[openib-general][PATCH][kdapl]: FMR and EVD patch

Tue Aug 30 07:40:24 PDT 2005

I'm not comfortable with a solution that relies on vendor specific 
behavior for such a critical mechanism. 

Given that the OpenIB ib_req_notify_cq() verb conforms to the IBTA 
spec's semantics

http://www.mail-archive.com/openib-general%40openib.org/msg08935.html

and that the development of three other low-level OpenIB drivers 
(Pathscale, IBM, Ammasso) have been announced, I believe relying on 
this behavior would be a mistake.

What if dapl_evd_modify_upcall() worked as follows 

dapl_evd_modify_upcall
	lock evd with spin_lock_irqsave
	if CQ upcalls need to be enabled
		ib_req_notify_cq
	setup the evd upcall 
	unlock evd with spin_unlock_irqrestore
	if ib_peek_cq reports unreaped work completions
		call dapl_evd_dto_callback

I realize that the call to dapl_evd_dto_callback() will potentially be 
racing with a CQ upcall, but I believe that the logic in 
dapl_evd_dto_callback() handles that correctly.

james

On Mon, 29 Aug 2005, Guy German wrote:

> James Lentini wrote:
> > I agree with you on the problems poised by the current interface.

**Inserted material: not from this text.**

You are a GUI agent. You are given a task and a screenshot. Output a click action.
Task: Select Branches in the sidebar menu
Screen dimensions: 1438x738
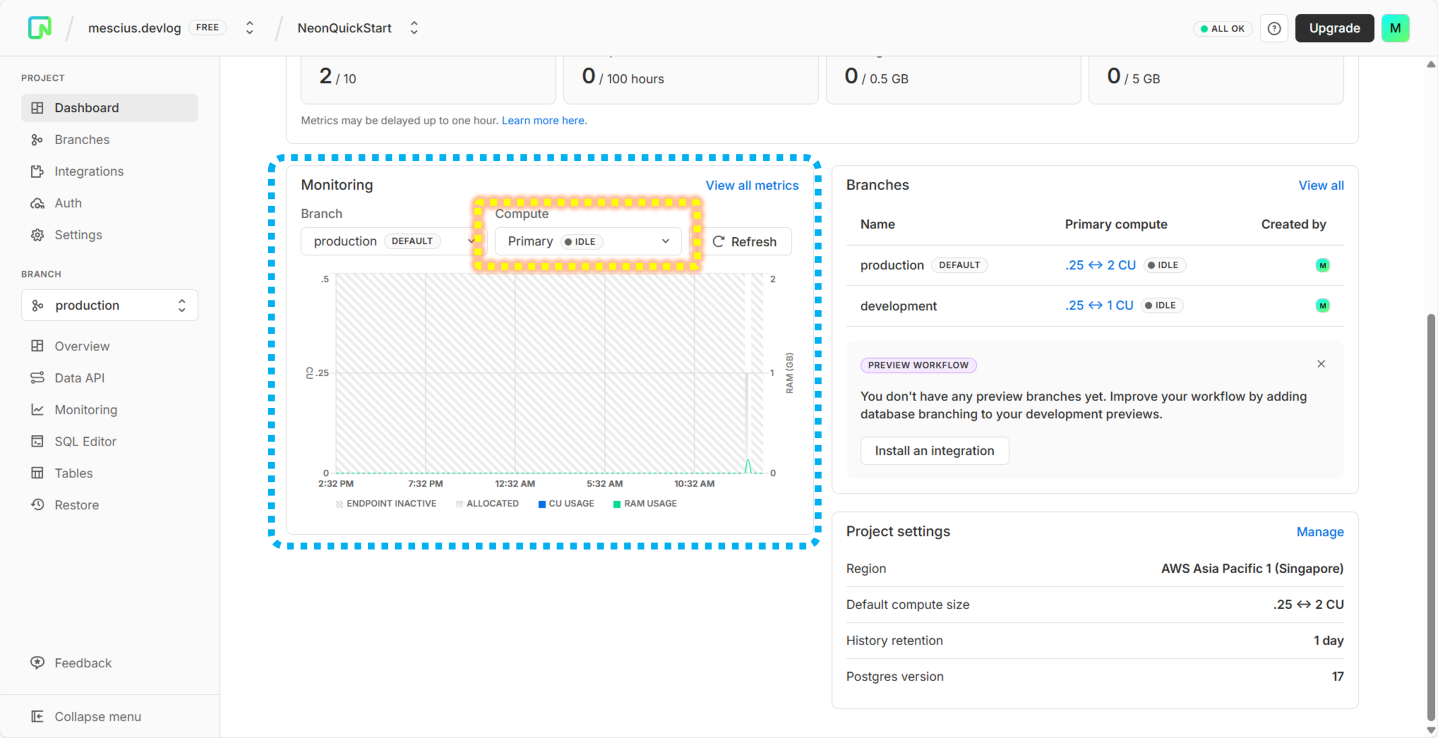click(x=81, y=140)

I 
> > hope we can find a solution that fixes the problem. 
> > Note that the same problem must be handled by a ULP using the native verbs.
> 
> I don't think we have the same problem in the verbs.
> In the currently Mellanox hw (which is AFAIK the only available hw in openib) 
> there is no race at all (because of the proprietary, more “considerate”, 
> completion notification implementation). 
> 
>  - Receive a CQ notification callback
>  - Wakeup polling thread
>  - Poll for completion (empty the queue) 
>  - Request completion notification
> [you will get a completion notification even for “old” completions on the queue]
> - exit thread
> 
> In the case of other, more harsh ib compliant future hw implementation – 
> Request completion Notification “extended verb” could encapsulate:
> - request CQ notification
> - if cq !empty request CQ notification _again_
> (note that you are not *polling* the cq – just checking the queue.
> This is different then draining the evd "one more time")
> 
> And the race is solved.
> Indeed, it is not as efficient as sparing the context switch 
> (to interrupt and back to thread) altogether. 
> 
> >I still think that there may be a race condition with this patch. 
> >Here's the scenario I'm concerned about:
> > -     Receive an evd upcall
> > -     Disable evd upcall policy
> > -     Wakeup polling thread
> > -     Dequeue all events
> > -     Enable evd upcall policy by:
> >       1. Call dapl_evd_modify_upcall() to enable the evd upcall
> >       2. Obtain the EVD spin lock via spin_lock_irqsave, thus 
> >          disabling local interrupts
> >       3. Check that the EVD's ring buffer is empty (there are no DAPL 
> >          "software" events)
> >       4. A DTO completion occurs on the EVD's CQ
> >       5. Enable the CQ's upcall via ib_req_notify_cq()
> >
> >If I understand you correctly, you are asserting that event #4, the 
> >CQ's DTO completion, cannot occur because the local interrupts are 
> >disabled by spin_lock_irqsave(). Have I understood you correctly?
> 
> Not quite. The *consumer’s upcall* would not be called, due to the irq disable. 
> The race would not occur, OTOH, because the Mellanox hw will initiate a 
> completion notification even if the completions in the cq arrived before 
> the notification request.
> If you want to be more ib compliant, for future possible implementations, 
> you can apply the “extended-notify-routine” (as mentioned above).
> 
> > My belief is that the completion will occur on the card 
> > regardless of the interrupt state. 
> 
> True, but the consumer will be notified only as soon as the irq 
> is enabled again
> 
> > Can you provide me with a reference that guarantees this 
> > will not happen?
> 
> I’m not saying that it won’t  ;) but I don't think there will be a race...
> 
> Guy
>